▶ Problem requirements: Output the entire listing below exactly as it stands.

▶ Information:
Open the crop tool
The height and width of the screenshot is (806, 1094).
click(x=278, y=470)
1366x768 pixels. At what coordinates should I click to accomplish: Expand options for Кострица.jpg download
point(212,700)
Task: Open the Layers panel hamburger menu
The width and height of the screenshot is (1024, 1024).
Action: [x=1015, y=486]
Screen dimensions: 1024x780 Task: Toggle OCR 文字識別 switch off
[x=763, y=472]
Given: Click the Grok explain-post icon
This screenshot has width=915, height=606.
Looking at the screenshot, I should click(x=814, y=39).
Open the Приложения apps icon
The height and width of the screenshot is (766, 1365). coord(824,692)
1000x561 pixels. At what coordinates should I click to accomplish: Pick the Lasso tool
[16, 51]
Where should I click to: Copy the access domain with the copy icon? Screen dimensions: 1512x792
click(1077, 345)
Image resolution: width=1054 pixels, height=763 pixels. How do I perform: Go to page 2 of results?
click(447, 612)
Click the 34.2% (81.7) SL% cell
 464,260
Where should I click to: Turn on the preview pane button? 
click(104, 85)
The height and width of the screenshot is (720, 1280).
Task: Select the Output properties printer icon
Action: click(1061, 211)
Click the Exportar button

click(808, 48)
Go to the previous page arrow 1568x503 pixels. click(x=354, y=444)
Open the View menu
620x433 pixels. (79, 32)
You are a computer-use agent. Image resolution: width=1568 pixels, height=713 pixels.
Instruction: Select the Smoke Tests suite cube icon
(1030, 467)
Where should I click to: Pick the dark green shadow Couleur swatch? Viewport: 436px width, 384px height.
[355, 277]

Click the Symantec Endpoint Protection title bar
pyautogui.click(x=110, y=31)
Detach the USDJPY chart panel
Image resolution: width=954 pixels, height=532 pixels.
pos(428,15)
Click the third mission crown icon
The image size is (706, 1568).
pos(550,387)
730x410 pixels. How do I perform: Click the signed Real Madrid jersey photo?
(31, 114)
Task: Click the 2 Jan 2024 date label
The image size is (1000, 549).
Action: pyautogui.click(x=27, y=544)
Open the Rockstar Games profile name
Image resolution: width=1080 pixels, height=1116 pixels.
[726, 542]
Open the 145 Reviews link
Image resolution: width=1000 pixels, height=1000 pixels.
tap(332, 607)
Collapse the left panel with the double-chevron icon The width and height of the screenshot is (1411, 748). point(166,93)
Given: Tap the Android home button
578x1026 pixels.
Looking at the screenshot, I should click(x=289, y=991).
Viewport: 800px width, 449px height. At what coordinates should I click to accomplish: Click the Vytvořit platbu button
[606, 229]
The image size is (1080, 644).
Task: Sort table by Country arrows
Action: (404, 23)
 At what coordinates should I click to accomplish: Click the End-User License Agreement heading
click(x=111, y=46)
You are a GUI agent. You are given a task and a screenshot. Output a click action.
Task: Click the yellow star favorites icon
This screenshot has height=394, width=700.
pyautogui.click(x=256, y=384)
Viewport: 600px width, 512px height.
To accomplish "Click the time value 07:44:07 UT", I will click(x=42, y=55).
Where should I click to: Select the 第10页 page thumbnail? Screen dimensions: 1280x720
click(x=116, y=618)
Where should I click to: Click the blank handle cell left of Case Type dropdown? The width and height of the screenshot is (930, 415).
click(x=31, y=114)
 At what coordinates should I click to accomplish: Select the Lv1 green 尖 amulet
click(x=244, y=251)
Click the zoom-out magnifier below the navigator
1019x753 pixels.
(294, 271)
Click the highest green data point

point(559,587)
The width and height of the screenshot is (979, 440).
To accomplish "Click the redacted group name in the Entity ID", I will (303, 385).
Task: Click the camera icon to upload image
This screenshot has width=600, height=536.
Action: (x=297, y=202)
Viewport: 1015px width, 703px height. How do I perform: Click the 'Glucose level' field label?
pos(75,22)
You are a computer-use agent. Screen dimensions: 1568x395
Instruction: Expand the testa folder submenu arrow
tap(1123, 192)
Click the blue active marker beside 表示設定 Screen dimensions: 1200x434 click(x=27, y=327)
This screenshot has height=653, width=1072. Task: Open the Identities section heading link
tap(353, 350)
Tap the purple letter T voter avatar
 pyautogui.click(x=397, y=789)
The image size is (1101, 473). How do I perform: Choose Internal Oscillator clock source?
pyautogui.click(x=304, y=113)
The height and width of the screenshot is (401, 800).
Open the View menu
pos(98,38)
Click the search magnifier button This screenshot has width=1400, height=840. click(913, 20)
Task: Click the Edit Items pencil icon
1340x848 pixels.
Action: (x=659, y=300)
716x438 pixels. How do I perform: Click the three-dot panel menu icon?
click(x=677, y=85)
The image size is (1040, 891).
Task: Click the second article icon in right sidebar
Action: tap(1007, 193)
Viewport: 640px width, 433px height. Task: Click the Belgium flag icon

▶ Task output:
Open the crop tool
The height and width of the screenshot is (806, 1094).
click(x=278, y=470)
1366x768 pixels. At what coordinates should I click to accomplish: Expand options for Кострица.jpg download
point(212,700)
Task: Open the Layers panel hamburger menu
The width and height of the screenshot is (1024, 1024).
Action: [x=1015, y=486]
Screen dimensions: 1024x780 Task: Toggle OCR 文字識別 switch off
[x=763, y=472]
Given: Click the Grok explain-post icon
This screenshot has width=915, height=606.
Looking at the screenshot, I should click(x=814, y=39).
Open the Приложения apps icon
The height and width of the screenshot is (766, 1365). coord(824,692)
1000x561 pixels. At what coordinates should I click to accomplish: Pick the Lasso tool
[16, 51]
Where should I click to: Copy the access domain with the copy icon? Screen dimensions: 1512x792
click(1077, 345)
Image resolution: width=1054 pixels, height=763 pixels. How do I perform: Go to page 2 of results?
click(447, 612)
Click the 34.2% (81.7) SL% cell
 464,260
Where should I click to: Turn on the preview pane button? 
click(104, 85)
The height and width of the screenshot is (720, 1280).
Task: Select the Output properties printer icon
Action: click(1061, 211)
Click the Exportar button

click(808, 48)
Go to the previous page arrow 1568x503 pixels. click(x=354, y=444)
Open the View menu
620x433 pixels. (79, 32)
You are a computer-use agent. Image resolution: width=1568 pixels, height=713 pixels.
Instruction: Select the Smoke Tests suite cube icon
(1030, 467)
Where should I click to: Pick the dark green shadow Couleur swatch? Viewport: 436px width, 384px height.
[355, 277]

Click the Symantec Endpoint Protection title bar
pyautogui.click(x=110, y=31)
Detach the USDJPY chart panel
Image resolution: width=954 pixels, height=532 pixels.
pos(428,15)
Click the third mission crown icon
The image size is (706, 1568).
pos(550,387)
730x410 pixels. How do I perform: Click the signed Real Madrid jersey photo?
(31, 114)
Task: Click the 2 Jan 2024 date label
The image size is (1000, 549).
Action: pyautogui.click(x=27, y=544)
Open the Rockstar Games profile name
Image resolution: width=1080 pixels, height=1116 pixels.
[726, 542]
Open the 145 Reviews link
Image resolution: width=1000 pixels, height=1000 pixels.
tap(332, 607)
Collapse the left panel with the double-chevron icon The width and height of the screenshot is (1411, 748). point(166,93)
Given: Tap the Android home button
578x1026 pixels.
Looking at the screenshot, I should click(x=289, y=991).
Viewport: 800px width, 449px height. At what coordinates should I click to accomplish: Click the Vytvořit platbu button
[606, 229]
The image size is (1080, 644).
Task: Sort table by Country arrows
Action: (404, 23)
 At what coordinates should I click to accomplish: Click the End-User License Agreement heading
click(x=111, y=46)
You are a GUI agent. You are given a task and a screenshot. Output a click action.
Task: Click the yellow star favorites icon
This screenshot has height=394, width=700.
pyautogui.click(x=256, y=384)
Viewport: 600px width, 512px height.
To accomplish "Click the time value 07:44:07 UT", I will click(x=42, y=55).
Where should I click to: Select the 第10页 page thumbnail? Screen dimensions: 1280x720
click(x=116, y=618)
Where should I click to: Click the blank handle cell left of Case Type dropdown? The width and height of the screenshot is (930, 415).
click(x=31, y=114)
 At what coordinates should I click to accomplish: Select the Lv1 green 尖 amulet
click(x=244, y=251)
Click the zoom-out magnifier below the navigator
1019x753 pixels.
(294, 271)
Click the highest green data point

point(559,587)
The width and height of the screenshot is (979, 440).
To accomplish "Click the redacted group name in the Entity ID", I will (303, 385).
Task: Click the camera icon to upload image
This screenshot has width=600, height=536.
Action: (x=297, y=202)
Viewport: 1015px width, 703px height. How do I perform: Click the 'Glucose level' field label?
pos(75,22)
You are a computer-use agent. Screen dimensions: 1568x395
Instruction: Expand the testa folder submenu arrow
tap(1123, 192)
Click the blue active marker beside 表示設定 Screen dimensions: 1200x434 click(x=27, y=327)
This screenshot has height=653, width=1072. Task: Open the Identities section heading link
tap(353, 350)
Tap the purple letter T voter avatar
 pyautogui.click(x=397, y=789)
The image size is (1101, 473). How do I perform: Choose Internal Oscillator clock source?
pyautogui.click(x=304, y=113)
The height and width of the screenshot is (401, 800).
Open the View menu
pos(98,38)
Click the search magnifier button This screenshot has width=1400, height=840. click(913, 20)
Task: Click the Edit Items pencil icon
1340x848 pixels.
Action: (x=659, y=300)
716x438 pixels. How do I perform: Click the three-dot panel menu icon?
click(x=677, y=85)
The image size is (1040, 891).
Task: Click the second article icon in right sidebar
Action: tap(1007, 193)
Viewport: 640px width, 433px height. Task: Click the Belgium flag icon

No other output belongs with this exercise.